Maximizing Inter-SAM Relations

接下来我们来看看蒸馏。

While most existing works (Ahn et al., 2019; Kuang et al., 2023) focus on minimizing a lower bound of mutual information, we directly maximize the matrix-based R ́enyi’s mutual information itself to avoid the expensive evaluation of underlying distribution for distillation loss.
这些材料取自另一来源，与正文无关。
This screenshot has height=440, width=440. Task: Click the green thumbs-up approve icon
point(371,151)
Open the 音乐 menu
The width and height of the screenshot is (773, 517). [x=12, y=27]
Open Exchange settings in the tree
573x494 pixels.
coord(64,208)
简要来说，本文直接最大化两个特征模块提取结果的互信息，而不是优化互信息的下界。做法也很简单：

\mathcal{L}_{d}=-(-\log_2(||G_{imr}^T||_F^2)-\log_2(||G_{imr}^S||_F^2)+\log_2(||G_{imr}^TS||_F^2))
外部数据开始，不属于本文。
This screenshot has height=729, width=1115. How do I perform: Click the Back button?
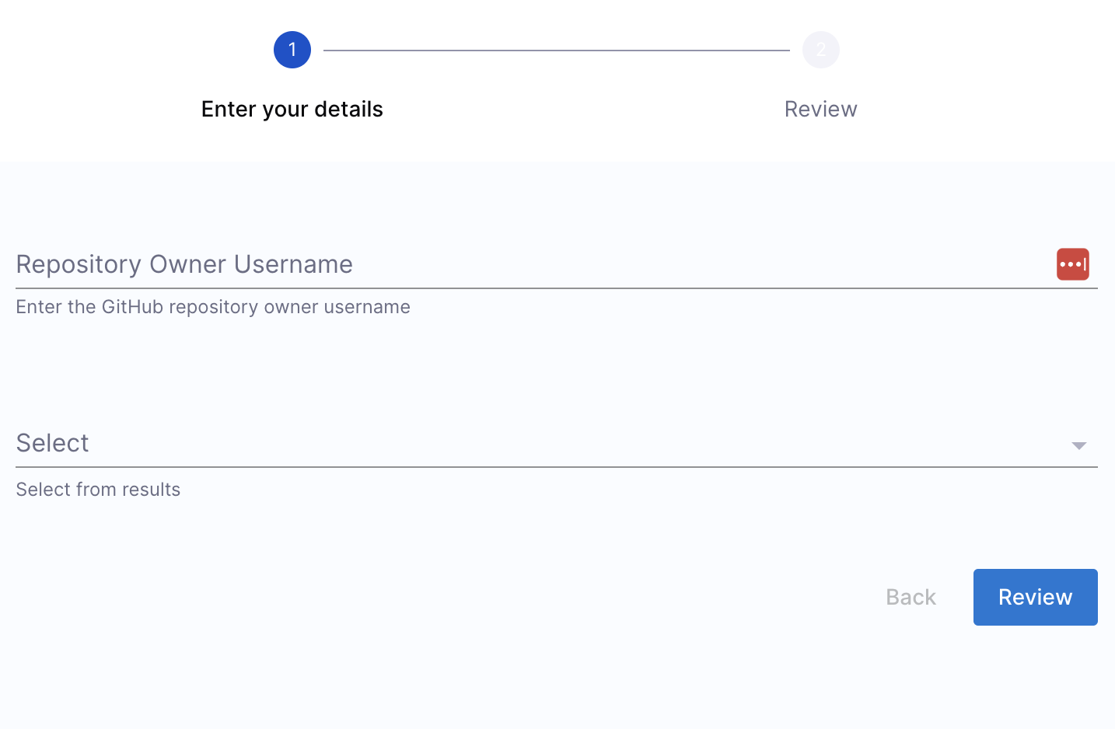911,597
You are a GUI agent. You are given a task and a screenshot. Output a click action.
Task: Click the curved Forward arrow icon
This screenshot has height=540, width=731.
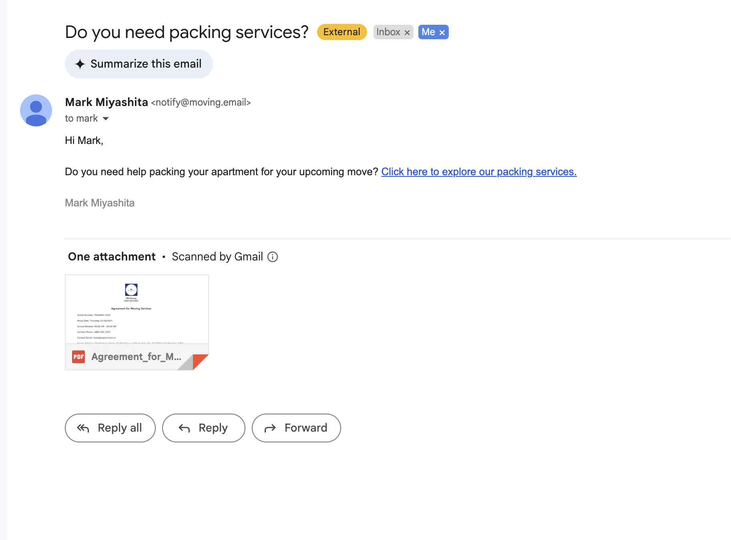point(270,428)
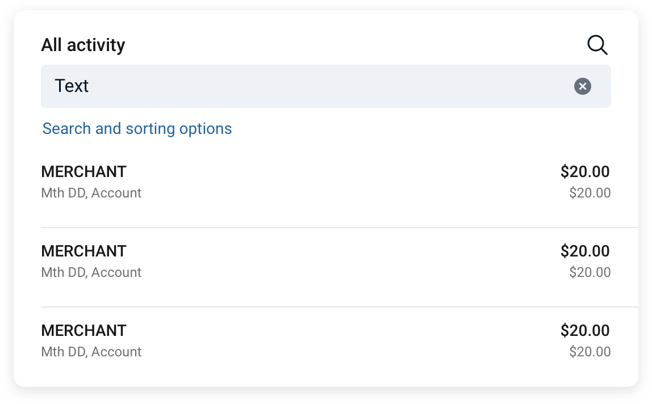The height and width of the screenshot is (404, 652).
Task: Click first transaction's bold $20.00 amount
Action: pos(585,171)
最后将这俩loss再加上一个CElos作为最终的loss。

实现细节

在阅读论文时，我有几个疑惑：student的RelationModule是如何训练的，核函数是如何选择的？作者提供的伪代码都给了解答：student和teacher共用一个RelationModule，用的是最简单的线性核

# F_t, F_s: Pre-trained SAM (teacher) and fine-tuned SAM (student)
# z_t_i, z_s_i: The output of the teacher and student image encoders
# z_t_m, z_s_m: The output tokens in mask decoder of the teacher and student
# f_t, f_s: Teacher and student relation modules
# y_t, y_s: Teacher and student outputs
# y: Ground-truth labels
# Frob: Function for computing the square of the Frobenius norm

for x, y in loader:
    # Forward pass
    z_t_i, z_t_m, y_t = F_t(x)
    z_s_i, z_s_m, y_s = F_s(x)

    # Compute structure loss
    loss_ce = struct_loss(y_s, y)

    # Compute relations between image encoder and mask decoder
    f_s = f_t
    r_t = f_t(z_t_i, z_t_m)
    r_s = f_t(z_s_i, z_s_m)

    # Normalize the representations
    z_t_i_norm = F.normalize(z_t_i, p=2)
    z_t_m_norm = F.normalize(z_t_m, p=2)

    # Compute normalized Gram matrices for compression loss_r
    G_t_i = matmul(z_t_i_norm, z_t_i_norm.T)
    G_t_m = matmul(z_t_m_norm, z_t_m_norm.T)
    G_t_f = matmul(r_t, r_t.T)
    G_t_f_norm = G_t_f / trace(G_t_f)
    G_t_imr_norm = G_t_i * G_t_m * G_t_f / trace(G_t_i * G_t_m * G_t_f)

    # Compute normalized Gram matrices for distillation loss_d
    G_s_f = matmul(r_s, r_s.T)
    G_s_f_norm = G_s_f / trace(G_s_f)
    G_ts_f_norm = G_s_f * G_t_f / trace(G_s_f * G_t_f)

    # Compute relation compression loss_r and distillation loss_d
    loss_r = - log2(Frob(G_t_f_norm)) + log2(Frob(G_t_imr_norm))
    loss_d = log2(Frob(G_t_f_norm)) + log2(Frob(G_s_f_norm)) - log2(Frob(G_ts_f_norm))
    loss_info = lamda_1 * loss_r + lamda_2 * loss_d

    # The overall loss
    loss = loss_ce + loss_info

    # Optimization step
    loss.backward()
    optimizer.step()

总结

这篇文章看得我汗流浃背——学了一学期的信息论感觉完全白学了。由于是简读，核函数、Ahn et al., 2019;、Kuang et al., 2023还有些其他的东西都没详细展开，相关论文也没咋读。但这篇文章确实非常精彩，无论是从工程角度还是学术角度。